● REQUIRED TASK
Write out every line of the rows below as a JSON list of strings, one string per line, leaving out blank lines.

● RECORDS SHOWN
** START **

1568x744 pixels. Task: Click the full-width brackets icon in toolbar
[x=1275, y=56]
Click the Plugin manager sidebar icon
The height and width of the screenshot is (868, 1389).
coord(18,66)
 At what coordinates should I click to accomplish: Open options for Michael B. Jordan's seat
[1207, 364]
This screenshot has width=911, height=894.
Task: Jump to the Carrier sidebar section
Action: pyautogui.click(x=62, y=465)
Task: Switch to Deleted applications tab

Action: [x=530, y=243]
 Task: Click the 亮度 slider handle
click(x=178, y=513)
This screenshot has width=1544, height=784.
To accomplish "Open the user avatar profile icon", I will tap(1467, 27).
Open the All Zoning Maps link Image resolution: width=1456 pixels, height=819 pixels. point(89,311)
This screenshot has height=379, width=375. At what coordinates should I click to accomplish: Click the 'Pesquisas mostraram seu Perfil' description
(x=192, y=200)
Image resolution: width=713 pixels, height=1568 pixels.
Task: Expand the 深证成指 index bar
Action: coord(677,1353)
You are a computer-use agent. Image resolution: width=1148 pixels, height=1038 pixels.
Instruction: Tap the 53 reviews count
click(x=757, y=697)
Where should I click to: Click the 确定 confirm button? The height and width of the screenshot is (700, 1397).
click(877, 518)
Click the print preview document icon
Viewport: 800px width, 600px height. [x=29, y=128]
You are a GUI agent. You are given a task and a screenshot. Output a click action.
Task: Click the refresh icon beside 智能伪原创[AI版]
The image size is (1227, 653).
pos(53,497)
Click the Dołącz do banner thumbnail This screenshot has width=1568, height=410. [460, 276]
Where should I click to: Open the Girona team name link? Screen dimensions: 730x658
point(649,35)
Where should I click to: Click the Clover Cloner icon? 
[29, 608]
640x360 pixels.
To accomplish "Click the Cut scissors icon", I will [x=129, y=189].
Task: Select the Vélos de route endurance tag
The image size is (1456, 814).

** END **

● ANSWER TO THE TASK
[
  "1568x744 pixels. Task: Click the full-width brackets icon in toolbar",
  "[x=1275, y=56]",
  "Click the Plugin manager sidebar icon",
  "The height and width of the screenshot is (868, 1389).",
  "coord(18,66)",
  " At what coordinates should I click to accomplish: Open options for Michael B. Jordan's seat",
  "[1207, 364]",
  "This screenshot has width=911, height=894.",
  "Task: Jump to the Carrier sidebar section",
  "Action: pyautogui.click(x=62, y=465)",
  "Task: Switch to Deleted applications tab",
  "Action: [x=530, y=243]",
  " Task: Click the 亮度 slider handle",
  "click(x=178, y=513)",
  "This screenshot has width=1544, height=784.",
  "To accomplish \"Open the user avatar profile icon\", I will tap(1467, 27).",
  "Open the All Zoning Maps link Image resolution: width=1456 pixels, height=819 pixels. point(89,311)",
  "This screenshot has height=379, width=375. At what coordinates should I click to accomplish: Click the 'Pesquisas mostraram seu Perfil' description",
  "(x=192, y=200)",
  "Image resolution: width=713 pixels, height=1568 pixels.",
  "Task: Expand the 深证成指 index bar",
  "Action: coord(677,1353)",
  "You are a computer-use agent. Image resolution: width=1148 pixels, height=1038 pixels.",
  "Instruction: Tap the 53 reviews count",
  "click(x=757, y=697)",
  "Where should I click to: Click the 确定 confirm button? The height and width of the screenshot is (700, 1397).",
  "click(877, 518)",
  "Click the print preview document icon",
  "Viewport: 800px width, 600px height. [x=29, y=128]",
  "You are a GUI agent. You are given a task and a screenshot. Output a click action.",
  "Task: Click the refresh icon beside 智能伪原创[AI版]",
  "The image size is (1227, 653).",
  "pos(53,497)",
  "Click the Dołącz do banner thumbnail This screenshot has width=1568, height=410. [460, 276]",
  "Where should I click to: Open the Girona team name link? Screen dimensions: 730x658",
  "point(649,35)",
  "Where should I click to: Click the Clover Cloner icon? ",
  "[29, 608]",
  "640x360 pixels.",
  "To accomplish \"Click the Cut scissors icon\", I will [x=129, y=189].",
  "Task: Select the Vélos de route endurance tag",
  "The image size is (1456, 814)."
]